• **BRIEF**: Please return all of the material exactly, with no line missing.

• **SUPPLIED MATERIAL**:
+===+

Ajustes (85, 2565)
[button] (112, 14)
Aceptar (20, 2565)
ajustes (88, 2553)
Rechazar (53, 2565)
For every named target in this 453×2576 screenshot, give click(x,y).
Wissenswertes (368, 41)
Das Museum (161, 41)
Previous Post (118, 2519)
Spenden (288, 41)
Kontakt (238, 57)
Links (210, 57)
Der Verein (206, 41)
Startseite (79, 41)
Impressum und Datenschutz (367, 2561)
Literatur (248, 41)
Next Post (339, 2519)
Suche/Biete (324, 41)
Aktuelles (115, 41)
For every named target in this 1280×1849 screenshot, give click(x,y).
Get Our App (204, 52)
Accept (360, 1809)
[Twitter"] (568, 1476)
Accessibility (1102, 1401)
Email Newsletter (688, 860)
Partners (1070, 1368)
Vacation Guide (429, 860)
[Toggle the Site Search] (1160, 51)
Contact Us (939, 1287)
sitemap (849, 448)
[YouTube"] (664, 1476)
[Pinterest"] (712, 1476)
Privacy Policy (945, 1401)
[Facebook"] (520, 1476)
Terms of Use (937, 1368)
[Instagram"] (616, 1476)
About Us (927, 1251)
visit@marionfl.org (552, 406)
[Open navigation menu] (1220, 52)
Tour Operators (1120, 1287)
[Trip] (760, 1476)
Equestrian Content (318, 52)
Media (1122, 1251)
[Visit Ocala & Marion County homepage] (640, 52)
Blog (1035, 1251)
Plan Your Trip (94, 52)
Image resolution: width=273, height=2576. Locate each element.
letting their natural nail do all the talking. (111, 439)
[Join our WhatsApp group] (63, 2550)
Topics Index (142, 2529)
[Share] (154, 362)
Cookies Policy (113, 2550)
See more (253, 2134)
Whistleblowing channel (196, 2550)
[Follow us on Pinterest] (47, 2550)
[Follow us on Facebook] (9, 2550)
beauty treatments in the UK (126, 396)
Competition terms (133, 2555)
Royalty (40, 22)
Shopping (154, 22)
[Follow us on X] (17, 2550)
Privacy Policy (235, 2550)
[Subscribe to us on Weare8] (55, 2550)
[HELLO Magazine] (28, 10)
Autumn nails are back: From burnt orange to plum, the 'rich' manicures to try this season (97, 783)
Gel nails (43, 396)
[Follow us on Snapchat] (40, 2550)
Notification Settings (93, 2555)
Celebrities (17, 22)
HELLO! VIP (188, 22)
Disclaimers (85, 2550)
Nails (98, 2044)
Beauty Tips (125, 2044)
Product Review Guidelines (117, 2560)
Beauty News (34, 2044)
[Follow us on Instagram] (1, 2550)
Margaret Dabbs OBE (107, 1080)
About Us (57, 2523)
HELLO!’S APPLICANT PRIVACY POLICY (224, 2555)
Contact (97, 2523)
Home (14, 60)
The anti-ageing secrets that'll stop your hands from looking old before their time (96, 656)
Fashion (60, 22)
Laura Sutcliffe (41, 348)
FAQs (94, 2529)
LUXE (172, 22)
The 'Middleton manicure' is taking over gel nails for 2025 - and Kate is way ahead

+===+

• **RESULT FOR THIS TASK**:
Ajustes (85, 2565)
[button] (112, 14)
Aceptar (20, 2565)
ajustes (88, 2553)
Rechazar (53, 2565)
For every named target in this 453×2576 screenshot, give click(x,y).
Wissenswertes (368, 41)
Das Museum (161, 41)
Previous Post (118, 2519)
Spenden (288, 41)
Kontakt (238, 57)
Links (210, 57)
Der Verein (206, 41)
Startseite (79, 41)
Impressum und Datenschutz (367, 2561)
Literatur (248, 41)
Next Post (339, 2519)
Suche/Biete (324, 41)
Aktuelles (115, 41)
For every named target in this 1280×1849 screenshot, give click(x,y).
Get Our App (204, 52)
Accept (360, 1809)
[Twitter"] (568, 1476)
Accessibility (1102, 1401)
Email Newsletter (688, 860)
Partners (1070, 1368)
Vacation Guide (429, 860)
[Toggle the Site Search] (1160, 51)
Contact Us (939, 1287)
sitemap (849, 448)
[YouTube"] (664, 1476)
[Pinterest"] (712, 1476)
Privacy Policy (945, 1401)
[Facebook"] (520, 1476)
Terms of Use (937, 1368)
[Instagram"] (616, 1476)
About Us (927, 1251)
visit@marionfl.org (552, 406)
[Open navigation menu] (1220, 52)
Tour Operators (1120, 1287)
[Trip] (760, 1476)
Equestrian Content (318, 52)
Media (1122, 1251)
[Visit Ocala & Marion County homepage] (640, 52)
Blog (1035, 1251)
Plan Your Trip (94, 52)
Image resolution: width=273, height=2576. Locate each element.
letting their natural nail do all the talking. (111, 439)
[Join our WhatsApp group] (63, 2550)
Topics Index (142, 2529)
[Share] (154, 362)
Cookies Policy (113, 2550)
See more (253, 2134)
Whistleblowing channel (196, 2550)
[Follow us on Pinterest] (47, 2550)
[Follow us on Facebook] (9, 2550)
beauty treatments in the UK (126, 396)
Competition terms (133, 2555)
Royalty (40, 22)
Shopping (154, 22)
[Follow us on X] (17, 2550)
Privacy Policy (235, 2550)
[Subscribe to us on Weare8] (55, 2550)
[HELLO Magazine] (28, 10)
Autumn nails are back: From burnt orange to plum, the 'rich' manicures to try this season (97, 783)
Gel nails (43, 396)
[Follow us on Snapchat] (40, 2550)
Notification Settings (93, 2555)
Celebrities (17, 22)
HELLO! VIP (188, 22)
Disclaimers (85, 2550)
Nails (98, 2044)
Beauty Tips (125, 2044)
Product Review Guidelines (117, 2560)
Beauty News (34, 2044)
[Follow us on Instagram] (1, 2550)
Margaret Dabbs OBE (107, 1080)
About Us (57, 2523)
HELLO!’S APPLICANT PRIVACY POLICY (224, 2555)
Contact (97, 2523)
Home (14, 60)
The anti-ageing secrets that'll stop your hands from looking old before their time (96, 656)
Fashion (60, 22)
Laura Sutcliffe (41, 348)
FAQs (94, 2529)
LUXE (172, 22)
The 'Middleton manicure' is taking over gel nails for 2025 - and Kate is way ahead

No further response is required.